> **TAREA REQUERIDA 1**
Vuelve a escribir los registros sin omitir ninguna línea, comenzando por el inicio de los registros y terminando en la línea que contiene "Chopper (404, 2257)", ambos extremos incluidos. Desplaza en 14 cada número de las coordenadas dadas como respuesta.

> **TEXTO MOSTRADO**
---------------
8
octubre 2019
Michel Husson
vientosur
vientosur
¿Es
razonable reivindicar a un autor cuya obra principal se publicó hace 150 años?
Este artículo busca primero responder a esta pregunta perfectamente legítima y
luego mostrar cómo la referencia a la teoría marxista puede ayudar a
interpretar el capitalismo contemporáneo e imaginar alternativas.
Marx, ¿un economista del pasado?
Es
necesario responder a las diferentes acusaciones de arcaísmo dogmático:
desde El Capital, la ciencia económica ha hecho un progreso inmenso
y el capitalismo de hoy no tiene nada que ver con el que Marx estudió.
Comencemos con este último argumento: obviamente sería absurdo negar que el
capitalismo ha evolucionado durante dos siglos y que sus formas concretas de
encarnación pueden ser muy diferentes de un país a otro. No se trata de negar
estas transformaciones, sino de mostrar que se han desarrollado dentro de
relaciones fundamentalmente invariables. Es más, podría argumentarse que las
condiciones actuales de explotación laboral en China son, en muchos aspectos,
comparables a las que prevalecían en la Inglaterra del siglo XIX.
La
referencia al marxismo tiene la virtud de protegerse contra el vaivén de las
últimas teorías a la moda que van sucediéndose para demostrar que todo ha
cambiado y que se deben abandonar las antiguas representaciones del mundo. Pero
ciertamente existe el riesgo inverso del dogmatismo que consiste en aplicar a
ciegas los mismos patrones a una realidad en movimiento. Por lo tanto, el
marxismo vivo debe moverse entre estos dos escollos a través de estudios y debates.
---------------
> **DATOS DE ENTRADA**
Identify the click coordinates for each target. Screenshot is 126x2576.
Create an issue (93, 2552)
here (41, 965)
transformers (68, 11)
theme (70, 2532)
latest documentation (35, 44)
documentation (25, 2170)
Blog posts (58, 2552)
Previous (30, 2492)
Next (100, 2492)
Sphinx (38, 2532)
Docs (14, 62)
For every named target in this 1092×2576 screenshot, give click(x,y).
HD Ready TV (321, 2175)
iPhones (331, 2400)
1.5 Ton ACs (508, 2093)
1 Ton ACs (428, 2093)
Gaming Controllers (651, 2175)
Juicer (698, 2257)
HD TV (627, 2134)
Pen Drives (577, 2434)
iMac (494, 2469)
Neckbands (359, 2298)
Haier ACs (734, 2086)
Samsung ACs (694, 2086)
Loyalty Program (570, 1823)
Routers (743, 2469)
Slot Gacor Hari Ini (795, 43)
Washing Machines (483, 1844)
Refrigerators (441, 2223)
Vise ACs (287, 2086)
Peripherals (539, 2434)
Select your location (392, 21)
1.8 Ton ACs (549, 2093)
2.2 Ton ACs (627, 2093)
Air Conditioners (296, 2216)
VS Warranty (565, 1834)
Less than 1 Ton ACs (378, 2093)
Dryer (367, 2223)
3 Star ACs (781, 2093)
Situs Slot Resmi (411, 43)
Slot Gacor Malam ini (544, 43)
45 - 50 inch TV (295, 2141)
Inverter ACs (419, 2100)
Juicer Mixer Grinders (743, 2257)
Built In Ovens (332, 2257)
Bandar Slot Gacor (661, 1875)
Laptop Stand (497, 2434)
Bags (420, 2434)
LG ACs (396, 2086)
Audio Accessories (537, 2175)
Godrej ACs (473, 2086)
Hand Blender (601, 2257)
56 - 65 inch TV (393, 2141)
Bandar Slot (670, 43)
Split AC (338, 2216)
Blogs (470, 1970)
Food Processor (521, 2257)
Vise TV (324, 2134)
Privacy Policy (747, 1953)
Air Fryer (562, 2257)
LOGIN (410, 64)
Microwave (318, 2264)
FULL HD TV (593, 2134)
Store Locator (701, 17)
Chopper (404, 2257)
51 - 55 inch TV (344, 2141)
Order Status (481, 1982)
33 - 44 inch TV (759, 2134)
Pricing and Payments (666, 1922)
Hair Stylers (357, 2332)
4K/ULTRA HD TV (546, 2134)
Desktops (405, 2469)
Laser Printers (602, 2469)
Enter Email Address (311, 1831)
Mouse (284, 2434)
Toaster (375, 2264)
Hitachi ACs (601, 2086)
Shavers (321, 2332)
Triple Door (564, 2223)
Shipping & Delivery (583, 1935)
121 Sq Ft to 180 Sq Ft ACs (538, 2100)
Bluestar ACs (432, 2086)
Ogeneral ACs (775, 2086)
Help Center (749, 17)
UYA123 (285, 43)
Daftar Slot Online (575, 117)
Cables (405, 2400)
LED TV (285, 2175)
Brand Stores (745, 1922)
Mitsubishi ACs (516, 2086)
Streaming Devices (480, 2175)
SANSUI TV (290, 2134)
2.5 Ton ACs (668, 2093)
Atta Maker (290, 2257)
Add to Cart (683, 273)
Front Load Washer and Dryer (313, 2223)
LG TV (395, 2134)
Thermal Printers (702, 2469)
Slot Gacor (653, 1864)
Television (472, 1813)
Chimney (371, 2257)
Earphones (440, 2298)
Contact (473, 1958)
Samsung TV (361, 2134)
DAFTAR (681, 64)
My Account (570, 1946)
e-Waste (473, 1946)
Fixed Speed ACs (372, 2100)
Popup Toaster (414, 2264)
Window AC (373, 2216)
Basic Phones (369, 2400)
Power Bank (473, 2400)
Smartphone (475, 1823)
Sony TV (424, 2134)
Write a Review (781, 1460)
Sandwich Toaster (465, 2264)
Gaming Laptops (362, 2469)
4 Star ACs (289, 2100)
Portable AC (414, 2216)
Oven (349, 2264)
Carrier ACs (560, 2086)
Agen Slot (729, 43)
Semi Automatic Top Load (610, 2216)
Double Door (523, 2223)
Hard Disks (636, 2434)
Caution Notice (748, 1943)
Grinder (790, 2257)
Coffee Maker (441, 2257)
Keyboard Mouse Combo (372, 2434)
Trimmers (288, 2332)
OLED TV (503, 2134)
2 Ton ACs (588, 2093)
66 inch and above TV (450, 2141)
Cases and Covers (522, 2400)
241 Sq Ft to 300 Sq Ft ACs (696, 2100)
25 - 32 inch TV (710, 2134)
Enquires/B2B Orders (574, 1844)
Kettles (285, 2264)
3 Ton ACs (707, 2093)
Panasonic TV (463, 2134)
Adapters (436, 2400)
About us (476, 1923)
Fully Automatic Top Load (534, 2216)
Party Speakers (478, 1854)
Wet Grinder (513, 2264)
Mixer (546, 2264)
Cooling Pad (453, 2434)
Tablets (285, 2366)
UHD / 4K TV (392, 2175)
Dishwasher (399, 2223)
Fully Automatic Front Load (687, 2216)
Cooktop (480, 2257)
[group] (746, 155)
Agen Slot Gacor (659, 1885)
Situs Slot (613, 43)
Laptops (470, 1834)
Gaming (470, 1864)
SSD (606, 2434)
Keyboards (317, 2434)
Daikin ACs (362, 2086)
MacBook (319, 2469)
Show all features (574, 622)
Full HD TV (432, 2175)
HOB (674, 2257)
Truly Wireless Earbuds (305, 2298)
---------------
> **TAREA REQUERIDA 2**
Continúa el texto sobre Marx y el capitalismo contemporáneo a partir del punto en que se detiene.

> **RESPUESTA 1**
Identify the click coordinates for each target. Screenshot is 126x2576.
Create an issue (107, 2566)
here (55, 979)
transformers (82, 25)
theme (84, 2546)
latest documentation (49, 58)
documentation (39, 2184)
Blog posts (72, 2566)
Previous (44, 2506)
Next (114, 2506)
Sphinx (52, 2546)
Docs (28, 76)
For every named target in this 1092×2576 screenshot, give click(x,y).
HD Ready TV (335, 2189)
iPhones (345, 2414)
1.5 Ton ACs (522, 2107)
1 Ton ACs (442, 2107)
Gaming Controllers (665, 2189)
Juicer (712, 2271)
HD TV (641, 2148)
Pen Drives (591, 2448)
iMac (508, 2483)
Neckbands (373, 2312)
Haier ACs (748, 2100)
Samsung ACs (708, 2100)
Loyalty Program (584, 1837)
Routers (757, 2483)
Slot Gacor Hari Ini (809, 57)
Washing Machines (497, 1858)
Refrigerators (455, 2237)
Vise ACs (301, 2100)
Peripherals (553, 2448)
Select your location (406, 35)
1.8 Ton ACs (563, 2107)
2.2 Ton ACs (641, 2107)
Air Conditioners (310, 2230)
VS Warranty (579, 1848)
Less than 1 Ton ACs (392, 2107)
Dryer (381, 2237)
3 Star ACs (795, 2107)
Situs Slot Resmi (425, 57)
Slot Gacor Malam ini (558, 57)
45 - 50 inch TV (309, 2155)
Inverter ACs (433, 2114)
Juicer Mixer Grinders (757, 2271)
Built In Ovens (346, 2271)
Bandar Slot Gacor (675, 1889)
Laptop Stand (511, 2448)
Bags (434, 2448)
LG ACs (410, 2100)
Audio Accessories (551, 2189)
Godrej ACs (487, 2100)
Hand Blender (615, 2271)
56 - 65 inch TV (407, 2155)
Bandar Slot (684, 57)
Split AC (352, 2230)
Blogs (484, 1984)
Food Processor (535, 2271)
Vise TV (338, 2148)
Privacy Policy (761, 1967)
Air Fryer (576, 2271)
LOGIN (424, 78)
Microwave (332, 2278)
FULL HD TV (607, 2148)
Store Locator (715, 31)
Chopper (418, 2271)

> **RESPUESTA 2**
Sin duda, una de las cuestiones metodológicas más importantes es distinguir los
niveles de análisis: la teoría marxista del valor no permite, por ejemplo,
comprender directamente la crisis de la zona euro. Se deben establecer
mediaciones entre la realidad concreta y los marcos conceptuales más
abstractos. La guía más clara sigue siendo (desde nuestro punto de vista) el
libro del filósofo checo Karel Kosík (1967), donde resumió este método:
“1)
Asimilación minuciosa de la materia, pleno dominio del material incluyendo
todos los detalles históricos posibles.
2)
Análisis de las diversas formas de desarrollo del material mismo.
3)
Indagación de coherencia interna, es decir, determinación de la unidad de esas
diversas formas de desarrollo”.
Marx
sería un hombre del siglo XIX: esta es la tesis defendida por un biógrafo
reciente (Husson, 2017). Otro crítico lo calificó de posricardiano menor
(Brewer, 1995). Pero la ciencia económica, aun admitiendo que es
una ciencia, ciertamente no es una ciencia que progresa lineal y periódicamente
unificada. Por ejemplo, a diferencia de la física, diferentes paradigmas
económicos continúan coexistiendo de manera conflictiva.
La
economía dominante actual, llamada neoclásica, se basa en un paradigma que no
difiere fundamentalmente del de las escuelas premarxistas o incluso
preclásicas. En gran parte, el debate triangular entre la economía clásica (Ricardo),
la economía vulgar (Say o Malthus) y la crítica de la economía
política (Marx) continúa hoy en los mismos términos. Las relaciones de poder
que existen entre estos tres polos han evolucionado, pero no según un esquema
de eliminación de paradigmas obsoletos. En resumen, la economía dominante no
domina debido a sus propios efectos de conocimiento, sino en función de
relaciones de poder ideológicas y políticas más generales.
Por
tomar solo un ejemplo, las teorías contemporáneas del desempleo retoman, bajo
una forma modernizada, los viejos análisis sobre los pobres. El debate en
Inglaterra en torno a las leyes sobre los pobres se encuentra hoy en las
denuncias sobre las ayudas sociales: en lugar de aceptar los puestos de trabajo
ofrecidos, la gente desempleada preferiría no hacer el esfuerzo de trabajar y
vivir cómodamente de las prestaciones sociales (Husson,
2018a).
Pero
el argumento de que la teoría marxista está obsoleta debido al progreso de la
economía busca el efecto de eliminar al mismo tiempo cualquier referencia a la
teoría del valor.
¿Un capitalismo sin teoría?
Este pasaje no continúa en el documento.